Euan Ferguson 

Big and Small (Gross und Klein) – review

After wowing Australian critics, the Cate Blanchett-starring revival of Botho Strauss's play is set to do the same in London
  
  

Cate Blanchett in Big and Small at the Barbican
Cate Blanchett has wowed critics and audiences alike with her performance in Botho Strauss's Big And Small (Gross Und Klein). Photograph: Tristram Kenton Photograph: Tristram Kenton

The good news, for fans of genuine deserve-it A-list celebrities or (more importantly) simply good acting, is that Cate Blanchett is beyond terrific. Whimperingly, blisteringly terrific. She is a revelation, and those cynics who at times sniff at Hollywood stars bringing themselves into London's theatreland to hone their "real acting" kudos should sit down in front of this show, for the full three hours; and they would then stand and applaud.

The bad news is that you would have to do that, just to see this tour de force from Ms Blanchett: sit in front of it, for three hours. It is not a bad play.
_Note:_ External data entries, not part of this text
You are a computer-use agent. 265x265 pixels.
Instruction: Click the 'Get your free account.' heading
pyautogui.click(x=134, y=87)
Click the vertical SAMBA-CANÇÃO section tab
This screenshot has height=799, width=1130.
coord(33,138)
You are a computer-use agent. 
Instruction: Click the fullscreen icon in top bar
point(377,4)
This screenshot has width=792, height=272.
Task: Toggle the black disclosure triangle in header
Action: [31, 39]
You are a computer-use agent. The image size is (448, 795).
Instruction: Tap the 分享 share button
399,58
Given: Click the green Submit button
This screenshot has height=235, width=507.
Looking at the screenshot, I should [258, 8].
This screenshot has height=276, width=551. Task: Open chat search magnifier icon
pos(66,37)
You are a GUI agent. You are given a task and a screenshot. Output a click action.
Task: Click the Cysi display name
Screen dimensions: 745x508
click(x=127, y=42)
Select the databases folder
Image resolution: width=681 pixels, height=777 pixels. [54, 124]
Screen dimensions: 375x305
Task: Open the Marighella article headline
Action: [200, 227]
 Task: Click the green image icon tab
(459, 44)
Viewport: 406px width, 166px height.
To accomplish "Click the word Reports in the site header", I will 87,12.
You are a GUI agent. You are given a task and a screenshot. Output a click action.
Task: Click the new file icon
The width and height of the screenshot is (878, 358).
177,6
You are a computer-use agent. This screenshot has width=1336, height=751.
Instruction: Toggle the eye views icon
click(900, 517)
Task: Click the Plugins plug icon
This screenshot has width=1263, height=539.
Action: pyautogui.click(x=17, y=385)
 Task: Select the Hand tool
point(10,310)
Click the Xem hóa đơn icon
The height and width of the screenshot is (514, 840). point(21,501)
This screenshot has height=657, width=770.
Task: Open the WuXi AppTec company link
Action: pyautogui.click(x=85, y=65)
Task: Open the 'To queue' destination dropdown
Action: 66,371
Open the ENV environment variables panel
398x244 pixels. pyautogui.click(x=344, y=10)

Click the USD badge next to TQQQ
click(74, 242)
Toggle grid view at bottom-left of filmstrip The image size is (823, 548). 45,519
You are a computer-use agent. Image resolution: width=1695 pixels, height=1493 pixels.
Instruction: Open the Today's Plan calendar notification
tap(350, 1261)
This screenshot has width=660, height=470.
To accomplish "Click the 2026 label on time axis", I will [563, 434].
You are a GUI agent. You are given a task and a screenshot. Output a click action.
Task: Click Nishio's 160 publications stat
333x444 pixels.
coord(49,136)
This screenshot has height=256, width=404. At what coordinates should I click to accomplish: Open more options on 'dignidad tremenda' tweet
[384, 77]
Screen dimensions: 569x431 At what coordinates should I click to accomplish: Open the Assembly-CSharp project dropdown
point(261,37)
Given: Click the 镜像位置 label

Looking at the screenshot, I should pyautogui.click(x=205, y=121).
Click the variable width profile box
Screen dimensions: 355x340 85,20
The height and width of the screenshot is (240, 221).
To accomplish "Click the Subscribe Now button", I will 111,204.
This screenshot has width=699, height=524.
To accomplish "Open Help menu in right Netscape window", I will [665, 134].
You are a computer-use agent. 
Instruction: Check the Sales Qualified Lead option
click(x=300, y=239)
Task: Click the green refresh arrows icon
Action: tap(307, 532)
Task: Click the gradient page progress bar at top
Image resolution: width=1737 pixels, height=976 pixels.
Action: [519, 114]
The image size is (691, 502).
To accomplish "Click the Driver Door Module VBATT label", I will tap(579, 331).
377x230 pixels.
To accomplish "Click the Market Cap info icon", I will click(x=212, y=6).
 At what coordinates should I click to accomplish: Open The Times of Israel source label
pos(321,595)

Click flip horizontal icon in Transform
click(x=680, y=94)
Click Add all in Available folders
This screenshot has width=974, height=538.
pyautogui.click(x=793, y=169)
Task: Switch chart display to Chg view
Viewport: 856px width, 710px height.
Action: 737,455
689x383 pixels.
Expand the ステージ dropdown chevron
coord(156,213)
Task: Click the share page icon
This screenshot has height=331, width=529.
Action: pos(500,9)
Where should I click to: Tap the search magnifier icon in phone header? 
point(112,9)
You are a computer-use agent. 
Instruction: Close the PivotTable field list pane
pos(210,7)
What it is, most definitely, is a surreal, plot-free play written in Germany in the late 1970s, exploring alienation, post-war Teutonic guilt and mid-cold war existential angst over the environment, individuality and the discreet lack of charm of the bourgeoise, given a new English translation by an expert in Ionesco's (remember him?) theatre of the absurd. I realise I am perhaps not selling it too well.

Actually, the Sydney Theatre Company's production of Big and Small (Gross und Klein), from the acclaimed original by Botho Strauss, is much better than the above paragraph sounds.

It haunts, and much of it delights. The minimalist atmosphere, and music, and intensely clever set design – particularly in one strong middle sequence, when poor Cate, as Lotte, is frantically ringing doorbells at the foot of a high-rise (wheeled on stage in the darkness, high as the rafters yet only two-and-a-half feet wide – the stuff of dreams, and not good ones) don't intrude, but they certainly linger long. As do all the ensemble performances by a frantically good Aussie cast.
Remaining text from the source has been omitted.